• [WORK TO BE COMPLETED]
Could you set down the full listing, unchanged?

::::::

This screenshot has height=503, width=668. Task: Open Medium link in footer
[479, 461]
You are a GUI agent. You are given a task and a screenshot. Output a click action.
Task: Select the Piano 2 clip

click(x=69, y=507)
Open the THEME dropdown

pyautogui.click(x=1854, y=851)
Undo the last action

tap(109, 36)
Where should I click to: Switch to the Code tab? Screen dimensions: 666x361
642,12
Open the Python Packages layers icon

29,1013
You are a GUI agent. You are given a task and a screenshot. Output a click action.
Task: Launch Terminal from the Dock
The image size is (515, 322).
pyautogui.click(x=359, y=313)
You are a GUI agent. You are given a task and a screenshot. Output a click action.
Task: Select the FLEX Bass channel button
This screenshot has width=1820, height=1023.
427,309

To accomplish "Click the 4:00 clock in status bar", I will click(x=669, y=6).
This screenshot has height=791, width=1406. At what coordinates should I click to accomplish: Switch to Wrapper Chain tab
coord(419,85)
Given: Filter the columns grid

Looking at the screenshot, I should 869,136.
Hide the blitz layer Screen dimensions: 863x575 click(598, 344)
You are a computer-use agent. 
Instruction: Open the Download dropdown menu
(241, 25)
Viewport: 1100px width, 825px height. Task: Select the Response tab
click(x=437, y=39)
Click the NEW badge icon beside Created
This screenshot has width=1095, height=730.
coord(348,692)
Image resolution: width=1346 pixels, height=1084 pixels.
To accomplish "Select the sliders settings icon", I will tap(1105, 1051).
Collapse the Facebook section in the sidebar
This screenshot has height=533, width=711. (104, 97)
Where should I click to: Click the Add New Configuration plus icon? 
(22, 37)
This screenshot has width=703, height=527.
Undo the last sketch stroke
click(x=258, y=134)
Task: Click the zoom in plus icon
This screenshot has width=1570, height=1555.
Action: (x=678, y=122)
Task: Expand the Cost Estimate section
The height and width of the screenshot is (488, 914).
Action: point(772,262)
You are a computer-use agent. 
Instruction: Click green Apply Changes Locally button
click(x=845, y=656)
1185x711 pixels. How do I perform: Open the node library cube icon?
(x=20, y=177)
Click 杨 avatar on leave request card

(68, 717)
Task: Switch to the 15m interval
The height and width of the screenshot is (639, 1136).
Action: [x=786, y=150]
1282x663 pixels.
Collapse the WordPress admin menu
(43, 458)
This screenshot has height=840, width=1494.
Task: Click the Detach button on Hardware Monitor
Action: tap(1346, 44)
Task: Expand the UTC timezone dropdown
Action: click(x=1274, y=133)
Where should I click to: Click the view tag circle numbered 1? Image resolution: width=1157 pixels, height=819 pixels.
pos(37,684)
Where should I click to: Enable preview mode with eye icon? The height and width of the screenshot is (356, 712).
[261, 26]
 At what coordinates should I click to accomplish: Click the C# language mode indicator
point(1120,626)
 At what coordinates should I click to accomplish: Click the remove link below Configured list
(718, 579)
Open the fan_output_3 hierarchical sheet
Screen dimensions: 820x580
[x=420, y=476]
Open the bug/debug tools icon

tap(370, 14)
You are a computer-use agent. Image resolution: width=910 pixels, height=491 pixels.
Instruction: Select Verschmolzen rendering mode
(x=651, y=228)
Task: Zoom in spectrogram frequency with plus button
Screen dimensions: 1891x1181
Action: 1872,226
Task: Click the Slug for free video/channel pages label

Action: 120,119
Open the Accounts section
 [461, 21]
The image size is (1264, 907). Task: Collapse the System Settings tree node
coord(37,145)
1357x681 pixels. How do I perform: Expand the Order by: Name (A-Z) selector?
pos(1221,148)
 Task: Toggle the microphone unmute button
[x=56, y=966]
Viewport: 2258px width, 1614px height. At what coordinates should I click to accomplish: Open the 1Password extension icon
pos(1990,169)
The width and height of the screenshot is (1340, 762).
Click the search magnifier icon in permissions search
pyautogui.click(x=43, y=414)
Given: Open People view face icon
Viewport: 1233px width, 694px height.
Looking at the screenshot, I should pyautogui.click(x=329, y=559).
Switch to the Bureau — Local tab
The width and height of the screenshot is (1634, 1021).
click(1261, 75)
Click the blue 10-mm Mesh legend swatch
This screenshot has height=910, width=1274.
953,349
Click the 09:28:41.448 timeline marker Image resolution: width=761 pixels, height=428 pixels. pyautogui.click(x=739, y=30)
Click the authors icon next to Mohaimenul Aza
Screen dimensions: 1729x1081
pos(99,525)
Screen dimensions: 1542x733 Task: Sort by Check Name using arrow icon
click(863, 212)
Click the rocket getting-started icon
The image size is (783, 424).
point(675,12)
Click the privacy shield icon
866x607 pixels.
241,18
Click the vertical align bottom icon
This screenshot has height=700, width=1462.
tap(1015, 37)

::::::

• [EXERCISE RESULT]
This screenshot has height=503, width=668. Task: Open Medium link in footer
[479, 461]
You are a GUI agent. You are given a task and a screenshot. Output a click action.
Task: Select the Piano 2 clip

click(x=69, y=507)
Open the THEME dropdown

pyautogui.click(x=1854, y=851)
Undo the last action

tap(109, 36)
Where should I click to: Switch to the Code tab? Screen dimensions: 666x361
642,12
Open the Python Packages layers icon

29,1013
You are a GUI agent. You are given a task and a screenshot. Output a click action.
Task: Launch Terminal from the Dock
The image size is (515, 322).
pyautogui.click(x=359, y=313)
You are a GUI agent. You are given a task and a screenshot. Output a click action.
Task: Select the FLEX Bass channel button
This screenshot has width=1820, height=1023.
427,309

To accomplish "Click the 4:00 clock in status bar", I will click(x=669, y=6).
This screenshot has height=791, width=1406. At what coordinates should I click to accomplish: Switch to Wrapper Chain tab
coord(419,85)
Given: Filter the columns grid

Looking at the screenshot, I should 869,136.
Hide the blitz layer Screen dimensions: 863x575 click(598, 344)
You are a computer-use agent. 
Instruction: Open the Download dropdown menu
(241, 25)
Viewport: 1100px width, 825px height. Task: Select the Response tab
click(x=437, y=39)
Click the NEW badge icon beside Created
This screenshot has width=1095, height=730.
coord(348,692)
Image resolution: width=1346 pixels, height=1084 pixels.
To accomplish "Select the sliders settings icon", I will tap(1105, 1051).
Collapse the Facebook section in the sidebar
This screenshot has height=533, width=711. (104, 97)
Where should I click to: Click the Add New Configuration plus icon? 
(22, 37)
This screenshot has width=703, height=527.
Undo the last sketch stroke
click(x=258, y=134)
Task: Click the zoom in plus icon
This screenshot has width=1570, height=1555.
Action: (x=678, y=122)
Task: Expand the Cost Estimate section
The height and width of the screenshot is (488, 914).
Action: point(772,262)
You are a computer-use agent. 
Instruction: Click green Apply Changes Locally button
click(x=845, y=656)
1185x711 pixels. How do I perform: Open the node library cube icon?
(x=20, y=177)
Click 杨 avatar on leave request card

(68, 717)
Task: Switch to the 15m interval
The height and width of the screenshot is (639, 1136).
Action: [x=786, y=150]
1282x663 pixels.
Collapse the WordPress admin menu
(43, 458)
This screenshot has height=840, width=1494.
Task: Click the Detach button on Hardware Monitor
Action: tap(1346, 44)
Task: Expand the UTC timezone dropdown
Action: click(x=1274, y=133)
Where should I click to: Click the view tag circle numbered 1? Image resolution: width=1157 pixels, height=819 pixels.
pos(37,684)
Where should I click to: Enable preview mode with eye icon? The height and width of the screenshot is (356, 712).
[261, 26]
 At what coordinates should I click to accomplish: Click the C# language mode indicator
point(1120,626)
 At what coordinates should I click to accomplish: Click the remove link below Configured list
(718, 579)
Open the fan_output_3 hierarchical sheet
Screen dimensions: 820x580
[x=420, y=476]
Open the bug/debug tools icon

tap(370, 14)
You are a computer-use agent. Image resolution: width=910 pixels, height=491 pixels.
Instruction: Select Verschmolzen rendering mode
(x=651, y=228)
Task: Zoom in spectrogram frequency with plus button
Screen dimensions: 1891x1181
Action: 1872,226
Task: Click the Slug for free video/channel pages label

Action: 120,119
Open the Accounts section
 [461, 21]
The image size is (1264, 907). Task: Collapse the System Settings tree node
coord(37,145)
1357x681 pixels. How do I perform: Expand the Order by: Name (A-Z) selector?
pos(1221,148)
 Task: Toggle the microphone unmute button
[x=56, y=966]
Viewport: 2258px width, 1614px height. At what coordinates should I click to accomplish: Open the 1Password extension icon
pos(1990,169)
The width and height of the screenshot is (1340, 762).
Click the search magnifier icon in permissions search
pyautogui.click(x=43, y=414)
Given: Open People view face icon
Viewport: 1233px width, 694px height.
Looking at the screenshot, I should pyautogui.click(x=329, y=559).
Switch to the Bureau — Local tab
The width and height of the screenshot is (1634, 1021).
click(1261, 75)
Click the blue 10-mm Mesh legend swatch
This screenshot has height=910, width=1274.
953,349
Click the 09:28:41.448 timeline marker Image resolution: width=761 pixels, height=428 pixels. pyautogui.click(x=739, y=30)
Click the authors icon next to Mohaimenul Aza
Screen dimensions: 1729x1081
pos(99,525)
Screen dimensions: 1542x733 Task: Sort by Check Name using arrow icon
click(863, 212)
Click the rocket getting-started icon
The image size is (783, 424).
point(675,12)
Click the privacy shield icon
866x607 pixels.
241,18
Click the vertical align bottom icon
This screenshot has height=700, width=1462.
tap(1015, 37)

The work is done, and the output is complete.